Además, entre las exportaciones peruanas más expuestas figuran barras de hierro y acero, productos de limpieza, plásticos, fibras textiles, lubricantes y condimentos.
El Instituto de Investigación y Desarrollo de Comercio Exterior (Idexcam) de la Cámara de Comercio de Lima (CCL) advirtió que la prolongación del paro general y los bloqueos de carreteras en Bolivia vienen generando una seria afectación sobre el comercio exterior peruano, particularmente en el flujo terrestre de mercancías entre ambos países.
De acuerdo con información de la Sunat, el intercambio comercial acumulado entre el Perú y Bolivia, en el periodo de enero a marzo del presente año ascendió a US$ 407 millones. Sin embargo, tomando como referencia mayo de 2025 el intercambio comercial ascendió a US$ 138 millones, lo que sería el flujo mensual potencial afectado por retrasos, sobrecostos logísticos, reprogramaciones de entregas y eventuales incumplimientos contractuales.
Por el lado de las exportaciones peruanas, la afectación se concentra principalmente en barras de hierro y acero, productos de limpieza, plásticos, fibras textiles, lubricantes, condimentos y otros bienes manufacturados.
Solo las exportaciones de las barras de hierro o acero alcanzaron el primer trimestre de este año los US$ 11 millones, lo que representa 8,48 % del total exportado por el Perú a dicho mercado.
“Esta situación impacta no solo a los exportadores nacionales, sino también a distribuidores, industrias y comercios bolivianos que dependen del abastecimiento peruano”, refirió Carlos Posada, director ejecutivo del Idexcam.
PRODUCTOS IMPORTADOS DESDE BOLIVIA
En el caso de las importaciones peruanas desde Bolivia, el mayor riesgo se encuentra en la cadena de soya y derivados, que incluye tortas y residuos sólidos de aceite de soya, aceite refinado, harina de soya y aceite en bruto.
Estos productos sumaron aproximadamente US$ 146 millones en el primer trimestre del presente año, lo que representa más del 53 % de las compras peruanas desde Bolivia. La interrupción de estos flujos puede generar impactos en cadenas productivas vinculadas a alimentos balanceados, avicultura, porcicultura, aceites e industria alimentaria.
Asimismo, las importaciones de minerales, concentrados y desperdicios metálicos también muestran una exposición relevante, con efectos potenciales sobre operaciones industriales y comerciales específicas. A ello se suman los mayores costos por permanencia de unidades de transporte, custodia, reprogramación de rutas, incremento de fletes, deterioro de carga sensible y presión sobre inventarios.
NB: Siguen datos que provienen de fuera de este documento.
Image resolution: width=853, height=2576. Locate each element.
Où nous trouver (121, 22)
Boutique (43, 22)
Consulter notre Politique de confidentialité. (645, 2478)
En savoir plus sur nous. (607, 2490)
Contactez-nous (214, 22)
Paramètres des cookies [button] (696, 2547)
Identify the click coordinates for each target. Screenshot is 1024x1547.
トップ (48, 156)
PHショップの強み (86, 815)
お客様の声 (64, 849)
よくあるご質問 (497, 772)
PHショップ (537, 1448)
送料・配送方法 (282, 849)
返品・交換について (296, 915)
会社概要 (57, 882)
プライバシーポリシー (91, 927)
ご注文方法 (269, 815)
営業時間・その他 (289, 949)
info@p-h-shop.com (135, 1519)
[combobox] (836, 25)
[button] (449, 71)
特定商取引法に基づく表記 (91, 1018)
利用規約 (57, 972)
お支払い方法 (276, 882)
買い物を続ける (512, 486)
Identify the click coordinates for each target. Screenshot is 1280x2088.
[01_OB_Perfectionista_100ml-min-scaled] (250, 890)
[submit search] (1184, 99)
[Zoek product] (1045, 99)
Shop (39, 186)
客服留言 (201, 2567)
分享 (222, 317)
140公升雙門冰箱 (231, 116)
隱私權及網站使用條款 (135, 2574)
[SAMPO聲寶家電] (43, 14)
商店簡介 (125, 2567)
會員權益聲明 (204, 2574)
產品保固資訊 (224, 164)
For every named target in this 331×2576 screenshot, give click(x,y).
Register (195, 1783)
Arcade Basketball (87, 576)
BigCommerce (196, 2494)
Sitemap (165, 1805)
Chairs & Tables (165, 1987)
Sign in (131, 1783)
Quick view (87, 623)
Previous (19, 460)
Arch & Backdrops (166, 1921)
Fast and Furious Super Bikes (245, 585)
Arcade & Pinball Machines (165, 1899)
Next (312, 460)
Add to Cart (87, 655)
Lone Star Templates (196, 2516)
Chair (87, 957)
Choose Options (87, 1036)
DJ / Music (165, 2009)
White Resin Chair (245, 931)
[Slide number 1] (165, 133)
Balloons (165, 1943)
El Idexcam sostuvo que la situación evidencia la vulnerabilidad del comercio bilateral frente a interrupciones en los corredores terrestres. En ese sentido, resulta necesario fortalecer los mecanismos de coordinación fronteriza, gestión de contingencias logísticas, rutas alternativas y facilitación del comercio, a fin de reducir el impacto de crisis sociales o políticas sobre las operaciones de comercio exterior.
“El principal riesgo para el comercio exterior peruano no está únicamente en la eventual pérdida de ventas o compras, sino en el encarecimiento y la imprevisibilidad de las operaciones. Una paralización de cuatro semanas ya compromete prácticamente todo el flujo mensual de mercancías entre Perú y Bolivia, afectando tanto a exportadores como a importadores y a cadenas productivas sensibles”, señaló la CCL.
Ante este contexto, la institución sostuvo que es prioritario monitorear la evolución de la situación en Bolivia y sus efectos sobre la frontera sur del país, especialmente en el corredor Puno–Desaguadero, así como promover medidas que permitan proteger la continuidad del comercio exterior, la seguridad de los transportistas y el abastecimiento oportuno de insumos estratégicos para la economía peruana.